[Collected data entries]
────

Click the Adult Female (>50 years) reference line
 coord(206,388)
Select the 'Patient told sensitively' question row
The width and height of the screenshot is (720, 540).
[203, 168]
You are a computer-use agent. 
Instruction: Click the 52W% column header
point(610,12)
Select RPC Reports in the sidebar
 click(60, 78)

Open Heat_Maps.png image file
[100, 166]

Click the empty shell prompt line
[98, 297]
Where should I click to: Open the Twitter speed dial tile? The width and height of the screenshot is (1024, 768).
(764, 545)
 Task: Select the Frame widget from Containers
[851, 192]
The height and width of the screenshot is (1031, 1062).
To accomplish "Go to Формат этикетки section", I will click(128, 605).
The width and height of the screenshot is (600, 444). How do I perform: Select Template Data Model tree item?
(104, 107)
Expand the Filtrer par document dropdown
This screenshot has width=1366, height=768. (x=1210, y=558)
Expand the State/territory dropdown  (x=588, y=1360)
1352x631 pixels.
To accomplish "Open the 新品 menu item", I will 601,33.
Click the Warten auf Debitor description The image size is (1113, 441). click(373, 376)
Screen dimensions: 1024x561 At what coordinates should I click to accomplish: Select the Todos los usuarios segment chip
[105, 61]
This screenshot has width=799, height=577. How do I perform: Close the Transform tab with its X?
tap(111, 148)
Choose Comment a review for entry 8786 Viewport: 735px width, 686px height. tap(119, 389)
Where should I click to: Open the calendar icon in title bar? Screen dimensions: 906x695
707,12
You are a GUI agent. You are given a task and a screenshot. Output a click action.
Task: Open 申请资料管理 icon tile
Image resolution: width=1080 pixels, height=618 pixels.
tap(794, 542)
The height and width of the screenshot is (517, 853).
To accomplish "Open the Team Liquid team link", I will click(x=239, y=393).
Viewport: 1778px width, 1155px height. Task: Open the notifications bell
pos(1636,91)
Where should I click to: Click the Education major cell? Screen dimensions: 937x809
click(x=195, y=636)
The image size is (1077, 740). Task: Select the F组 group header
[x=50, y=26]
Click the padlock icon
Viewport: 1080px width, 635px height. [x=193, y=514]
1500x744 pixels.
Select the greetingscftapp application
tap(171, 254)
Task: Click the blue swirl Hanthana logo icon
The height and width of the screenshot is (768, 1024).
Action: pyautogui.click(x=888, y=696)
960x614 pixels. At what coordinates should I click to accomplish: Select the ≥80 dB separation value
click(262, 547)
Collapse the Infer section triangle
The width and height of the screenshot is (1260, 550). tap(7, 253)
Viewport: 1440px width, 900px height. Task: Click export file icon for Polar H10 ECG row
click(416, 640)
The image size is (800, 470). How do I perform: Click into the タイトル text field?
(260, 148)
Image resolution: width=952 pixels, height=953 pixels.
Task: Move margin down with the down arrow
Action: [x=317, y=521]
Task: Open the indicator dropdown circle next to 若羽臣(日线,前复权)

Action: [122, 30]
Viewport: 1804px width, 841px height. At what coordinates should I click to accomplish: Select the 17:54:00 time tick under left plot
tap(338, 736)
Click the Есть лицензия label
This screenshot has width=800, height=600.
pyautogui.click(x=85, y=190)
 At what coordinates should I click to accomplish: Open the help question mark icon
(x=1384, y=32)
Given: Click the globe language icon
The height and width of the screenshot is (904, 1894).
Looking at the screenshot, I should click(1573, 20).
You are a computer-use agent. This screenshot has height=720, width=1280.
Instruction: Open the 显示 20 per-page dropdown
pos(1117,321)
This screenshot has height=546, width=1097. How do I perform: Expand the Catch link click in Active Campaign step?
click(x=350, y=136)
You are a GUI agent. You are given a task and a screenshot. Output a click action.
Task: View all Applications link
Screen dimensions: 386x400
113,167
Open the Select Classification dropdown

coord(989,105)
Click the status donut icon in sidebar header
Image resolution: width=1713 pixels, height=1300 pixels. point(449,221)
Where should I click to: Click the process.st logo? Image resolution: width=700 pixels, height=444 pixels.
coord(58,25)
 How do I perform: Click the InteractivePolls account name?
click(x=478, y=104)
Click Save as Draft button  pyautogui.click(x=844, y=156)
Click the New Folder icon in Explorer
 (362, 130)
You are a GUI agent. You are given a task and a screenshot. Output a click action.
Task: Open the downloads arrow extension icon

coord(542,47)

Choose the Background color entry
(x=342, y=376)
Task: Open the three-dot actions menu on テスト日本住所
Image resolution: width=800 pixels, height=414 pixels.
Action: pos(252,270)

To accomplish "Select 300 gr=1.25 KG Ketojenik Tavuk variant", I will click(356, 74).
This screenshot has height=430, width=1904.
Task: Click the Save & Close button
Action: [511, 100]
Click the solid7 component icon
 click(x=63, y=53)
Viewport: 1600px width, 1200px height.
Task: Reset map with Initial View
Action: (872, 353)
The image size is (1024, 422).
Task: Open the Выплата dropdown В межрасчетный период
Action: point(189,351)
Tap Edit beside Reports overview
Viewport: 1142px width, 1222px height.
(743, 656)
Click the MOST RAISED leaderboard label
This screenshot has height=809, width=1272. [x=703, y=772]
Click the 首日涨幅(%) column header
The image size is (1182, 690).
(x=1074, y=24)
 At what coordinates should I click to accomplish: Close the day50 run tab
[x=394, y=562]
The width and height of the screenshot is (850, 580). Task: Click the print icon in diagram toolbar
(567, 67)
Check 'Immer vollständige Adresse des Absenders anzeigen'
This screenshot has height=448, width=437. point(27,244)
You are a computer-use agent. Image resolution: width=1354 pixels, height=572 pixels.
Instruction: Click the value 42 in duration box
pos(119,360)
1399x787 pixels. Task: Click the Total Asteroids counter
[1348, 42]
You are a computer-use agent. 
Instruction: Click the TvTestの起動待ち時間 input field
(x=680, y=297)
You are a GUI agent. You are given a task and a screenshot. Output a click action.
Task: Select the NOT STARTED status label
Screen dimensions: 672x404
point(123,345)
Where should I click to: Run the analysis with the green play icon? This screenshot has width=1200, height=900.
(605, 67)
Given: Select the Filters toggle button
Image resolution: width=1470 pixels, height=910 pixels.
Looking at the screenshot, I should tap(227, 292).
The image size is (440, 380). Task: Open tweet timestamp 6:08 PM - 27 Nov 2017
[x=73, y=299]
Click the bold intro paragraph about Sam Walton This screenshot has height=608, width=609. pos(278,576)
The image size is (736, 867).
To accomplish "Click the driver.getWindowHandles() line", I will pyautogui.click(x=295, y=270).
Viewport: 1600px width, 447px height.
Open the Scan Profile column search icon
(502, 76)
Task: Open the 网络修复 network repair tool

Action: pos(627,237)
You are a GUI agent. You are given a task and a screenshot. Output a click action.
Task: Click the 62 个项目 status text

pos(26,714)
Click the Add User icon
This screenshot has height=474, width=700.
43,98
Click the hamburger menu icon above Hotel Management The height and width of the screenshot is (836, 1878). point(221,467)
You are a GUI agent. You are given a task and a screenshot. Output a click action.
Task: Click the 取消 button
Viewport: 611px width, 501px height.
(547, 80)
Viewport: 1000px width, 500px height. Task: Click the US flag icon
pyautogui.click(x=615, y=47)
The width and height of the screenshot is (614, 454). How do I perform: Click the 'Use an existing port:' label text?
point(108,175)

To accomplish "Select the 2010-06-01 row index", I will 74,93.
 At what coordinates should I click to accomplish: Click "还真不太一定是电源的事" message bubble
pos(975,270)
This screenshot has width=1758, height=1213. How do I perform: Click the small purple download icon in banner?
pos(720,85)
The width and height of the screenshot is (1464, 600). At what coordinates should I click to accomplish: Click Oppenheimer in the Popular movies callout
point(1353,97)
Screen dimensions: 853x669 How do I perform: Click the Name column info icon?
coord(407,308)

────

# [WHAT THE TASK REQUIRES]
Line by line, restate the data exactly.

# [SOLUTION BELOW]
Click the Adult Female (>50 years) reference line
 coord(206,388)
Select the 'Patient told sensitively' question row
The width and height of the screenshot is (720, 540).
[203, 168]
You are a computer-use agent. 
Instruction: Click the 52W% column header
point(610,12)
Select RPC Reports in the sidebar
 click(60, 78)

Open Heat_Maps.png image file
[100, 166]

Click the empty shell prompt line
[98, 297]
Where should I click to: Open the Twitter speed dial tile? The width and height of the screenshot is (1024, 768).
(764, 545)
 Task: Select the Frame widget from Containers
[851, 192]
The height and width of the screenshot is (1031, 1062).
To accomplish "Go to Формат этикетки section", I will click(128, 605).
The width and height of the screenshot is (600, 444). How do I perform: Select Template Data Model tree item?
(104, 107)
Expand the Filtrer par document dropdown
This screenshot has width=1366, height=768. (x=1210, y=558)
Expand the State/territory dropdown  (x=588, y=1360)
1352x631 pixels.
To accomplish "Open the 新品 menu item", I will 601,33.
Click the Warten auf Debitor description The image size is (1113, 441). click(373, 376)
Screen dimensions: 1024x561 At what coordinates should I click to accomplish: Select the Todos los usuarios segment chip
[105, 61]
This screenshot has width=799, height=577. How do I perform: Close the Transform tab with its X?
tap(111, 148)
Choose Comment a review for entry 8786 Viewport: 735px width, 686px height. tap(119, 389)
Where should I click to: Open the calendar icon in title bar? Screen dimensions: 906x695
707,12
You are a GUI agent. You are given a task and a screenshot. Output a click action.
Task: Open 申请资料管理 icon tile
Image resolution: width=1080 pixels, height=618 pixels.
tap(794, 542)
The height and width of the screenshot is (517, 853).
To accomplish "Open the Team Liquid team link", I will click(x=239, y=393).
Viewport: 1778px width, 1155px height. Task: Open the notifications bell
pos(1636,91)
Where should I click to: Click the Education major cell? Screen dimensions: 937x809
click(x=195, y=636)
The image size is (1077, 740). Task: Select the F组 group header
[x=50, y=26]
Click the padlock icon
Viewport: 1080px width, 635px height. [x=193, y=514]
1500x744 pixels.
Select the greetingscftapp application
tap(171, 254)
Task: Click the blue swirl Hanthana logo icon
The height and width of the screenshot is (768, 1024).
Action: pyautogui.click(x=888, y=696)
960x614 pixels. At what coordinates should I click to accomplish: Select the ≥80 dB separation value
click(262, 547)
Collapse the Infer section triangle
The width and height of the screenshot is (1260, 550). tap(7, 253)
Viewport: 1440px width, 900px height. Task: Click export file icon for Polar H10 ECG row
click(416, 640)
The image size is (800, 470). How do I perform: Click into the タイトル text field?
(260, 148)
Image resolution: width=952 pixels, height=953 pixels.
Task: Move margin down with the down arrow
Action: [x=317, y=521]
Task: Open the indicator dropdown circle next to 若羽臣(日线,前复权)

Action: [122, 30]
Viewport: 1804px width, 841px height. At what coordinates should I click to accomplish: Select the 17:54:00 time tick under left plot
tap(338, 736)
Click the Есть лицензия label
This screenshot has width=800, height=600.
pyautogui.click(x=85, y=190)
 At what coordinates should I click to accomplish: Open the help question mark icon
(x=1384, y=32)
Given: Click the globe language icon
The height and width of the screenshot is (904, 1894).
Looking at the screenshot, I should click(1573, 20).
You are a computer-use agent. This screenshot has height=720, width=1280.
Instruction: Open the 显示 20 per-page dropdown
pos(1117,321)
This screenshot has height=546, width=1097. How do I perform: Expand the Catch link click in Active Campaign step?
click(x=350, y=136)
You are a GUI agent. You are given a task and a screenshot. Output a click action.
Task: View all Applications link
Screen dimensions: 386x400
113,167
Open the Select Classification dropdown

coord(989,105)
Click the status donut icon in sidebar header
Image resolution: width=1713 pixels, height=1300 pixels. point(449,221)
Where should I click to: Click the process.st logo? Image resolution: width=700 pixels, height=444 pixels.
coord(58,25)
 How do I perform: Click the InteractivePolls account name?
click(x=478, y=104)
Click Save as Draft button  pyautogui.click(x=844, y=156)
Click the New Folder icon in Explorer
 (362, 130)
You are a GUI agent. You are given a task and a screenshot. Output a click action.
Task: Open the downloads arrow extension icon

coord(542,47)

Choose the Background color entry
(x=342, y=376)
Task: Open the three-dot actions menu on テスト日本住所
Image resolution: width=800 pixels, height=414 pixels.
Action: pos(252,270)

To accomplish "Select 300 gr=1.25 KG Ketojenik Tavuk variant", I will click(356, 74).
This screenshot has height=430, width=1904.
Task: Click the Save & Close button
Action: [511, 100]
Click the solid7 component icon
 click(x=63, y=53)
Viewport: 1600px width, 1200px height.
Task: Reset map with Initial View
Action: (872, 353)
The image size is (1024, 422).
Task: Open the Выплата dropdown В межрасчетный период
Action: point(189,351)
Tap Edit beside Reports overview
Viewport: 1142px width, 1222px height.
(743, 656)
Click the MOST RAISED leaderboard label
This screenshot has height=809, width=1272. [x=703, y=772]
Click the 首日涨幅(%) column header
The image size is (1182, 690).
(x=1074, y=24)
 At what coordinates should I click to accomplish: Close the day50 run tab
[x=394, y=562]
The width and height of the screenshot is (850, 580). Task: Click the print icon in diagram toolbar
(567, 67)
Check 'Immer vollständige Adresse des Absenders anzeigen'
This screenshot has height=448, width=437. point(27,244)
You are a computer-use agent. Image resolution: width=1354 pixels, height=572 pixels.
Instruction: Click the value 42 in duration box
pos(119,360)
1399x787 pixels. Task: Click the Total Asteroids counter
[1348, 42]
You are a computer-use agent. 
Instruction: Click the TvTestの起動待ち時間 input field
(x=680, y=297)
You are a GUI agent. You are given a task and a screenshot. Output a click action.
Task: Select the NOT STARTED status label
Screen dimensions: 672x404
point(123,345)
Where should I click to: Run the analysis with the green play icon? This screenshot has width=1200, height=900.
(605, 67)
Given: Select the Filters toggle button
Image resolution: width=1470 pixels, height=910 pixels.
Looking at the screenshot, I should tap(227, 292).
The image size is (440, 380). Task: Open tweet timestamp 6:08 PM - 27 Nov 2017
[x=73, y=299]
Click the bold intro paragraph about Sam Walton This screenshot has height=608, width=609. pos(278,576)
The image size is (736, 867).
To accomplish "Click the driver.getWindowHandles() line", I will pyautogui.click(x=295, y=270).
Viewport: 1600px width, 447px height.
Open the Scan Profile column search icon
(502, 76)
Task: Open the 网络修复 network repair tool

Action: pos(627,237)
You are a GUI agent. You are given a task and a screenshot. Output a click action.
Task: Click the 62 个项目 status text

pos(26,714)
Click the Add User icon
This screenshot has height=474, width=700.
43,98
Click the hamburger menu icon above Hotel Management The height and width of the screenshot is (836, 1878). point(221,467)
You are a GUI agent. You are given a task and a screenshot. Output a click action.
Task: Click the 取消 button
Viewport: 611px width, 501px height.
(547, 80)
Viewport: 1000px width, 500px height. Task: Click the US flag icon
pyautogui.click(x=615, y=47)
The width and height of the screenshot is (614, 454). How do I perform: Click the 'Use an existing port:' label text?
point(108,175)

To accomplish "Select the 2010-06-01 row index", I will 74,93.
 At what coordinates should I click to accomplish: Click "还真不太一定是电源的事" message bubble
pos(975,270)
This screenshot has width=1758, height=1213. How do I perform: Click the small purple download icon in banner?
pos(720,85)
The width and height of the screenshot is (1464, 600). At what coordinates should I click to accomplish: Click Oppenheimer in the Popular movies callout
point(1353,97)
Screen dimensions: 853x669 How do I perform: Click the Name column info icon?
coord(407,308)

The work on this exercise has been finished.